Kutipan Teks:
::::
MOTIVASI HIDUP ISLAM

Visit Namina Blog

Wednesday, 12 August 2015

Apa Arti Zakat?

APA ARTI ZAKAT?

 
 
عنْ أَبِى هُرَيْرَةَ رضى الله عنه أَنَّ النَّبِىَّ – صَلَّى اللهُ عَلَيْهِ وَسَلَّمَ قَالَ : مَا مِنْ يَوْمٍ يُصْبِحُ الْعِبَادُ فِيهِ إِلاَّ وَمَلَكَانِ يَنْزِلاَنِ فَيَقُولُ أَحَدُهُمَا : اللَّهُمَّ أَعْطِ مُنْفِقًا خَلَفًا ، وَيَقُولُ الآخَرُ : اللَّهُمَّ أَعْطِ مُمْسِكًا تَلَفًا (رواه البخاري ومسلم)
 
Rasulallah saw bersabda: Setiap pagi hari turun dua malaikat kepada hamba2-Nya, kemudian salah satunya berdoa: “Ya Allah, berilah ganti kepada orang yang berinfaq (dermawan).” Sedangkan yang lain berdoa: “Ya Allah berilah kehancuran kepada orang yang tidak berinfak (pelit)”
 
Zakat dalam bahasa artinya pembersihan, penumbuhan atau pengembangan dan dalam ilmu fiqih adalah pengambilan tertentu dari harta tertentu untuk diberikan kepada golongan tertentu dengan niat.
 
Zakat adalah rukun islam ketiga diwajibkan pada tahun kedua Hijrah atas orang yang cukup syarat-syaratnya walau pun orang itu anak kecil atau gila. Dan bagi yang mengingkari zakat dikatagorikan kafir. Perintah zakat yang digandengkan dengan perintah sholat dalam Al Qur’an terdapat 82 kali. Hal ini menunjukkan betapa eratnya hubungan sholat dengan zakat
 
Dari Abu Hurairah ra meriwayatkan bahwa ada seorang badui mendatangi Nabi saw, lalu bertanya: “Tunjukkanlah kepadaku sebuah amalan, jika aku melakukannya aku masuk surga?”, beliau menjawab: “Beribadahlah kepada Allah, jangan menyekutukan-Nya dengan sesuatu apapun, mendirikan shalat, membayar zakat dan berpuasa pada bulan Ramadhan”. Orang badwi ini berkata: “Demi yang mengutus kamu dengan kebenaran, aku tidak akan menambah dari ini (dari apa yang kamu katakan)”. Ketika orang tersebut berpaling, Rasulullah saw bersabda: “Barangsiapa yang ingin melihat seseorang dari penghuni surga maka lihatlah orang ini”. (HR Ahmad, al-Baihaqi dan dikuatkan dengan perbuatan sahabat).
::::
Entri penunjuk kata dan elemen

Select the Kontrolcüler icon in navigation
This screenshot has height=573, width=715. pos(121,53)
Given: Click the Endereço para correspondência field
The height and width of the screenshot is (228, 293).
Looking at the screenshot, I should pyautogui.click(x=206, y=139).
::::
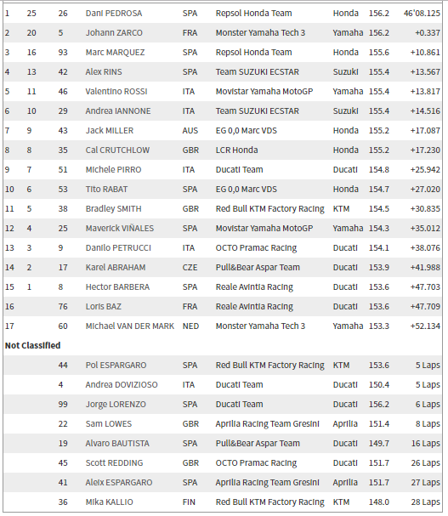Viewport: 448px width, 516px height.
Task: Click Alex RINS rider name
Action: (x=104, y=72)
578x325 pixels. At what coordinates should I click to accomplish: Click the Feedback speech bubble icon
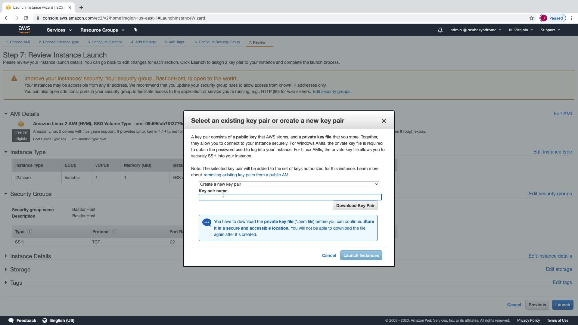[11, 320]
::::
Soal Latihan A:
Jawab pertanyaan berikut berdasarkan teks tentang zakat:
(i) Apa arti zakat menurut bahasa?
(ii) Pada tahun Hijrah ke berapa zakat diwajibkan?
(iii) Berapa kali perintah zakat disebut bersama perintah sholat dalam Al Qur'an?
Soal Latihan B:
Sebutkan semua amalan yang dikatakan Nabi kepada orang badui dalam teks tentang zakat.

Jawaban Soal A:
(i) Pembersihan, penumbuhan, atau pengembangan.
(ii) Tahun kedua Hijrah.
(iii) 82 kali.

Jawaban Soal B:
- Beribadah kepada Allah
- Tidak menyekutukan-Nya dengan sesuatu apa pun
- Mendirikan shalat
- Membayar zakat
- Berpuasa pada bulan Ramadhan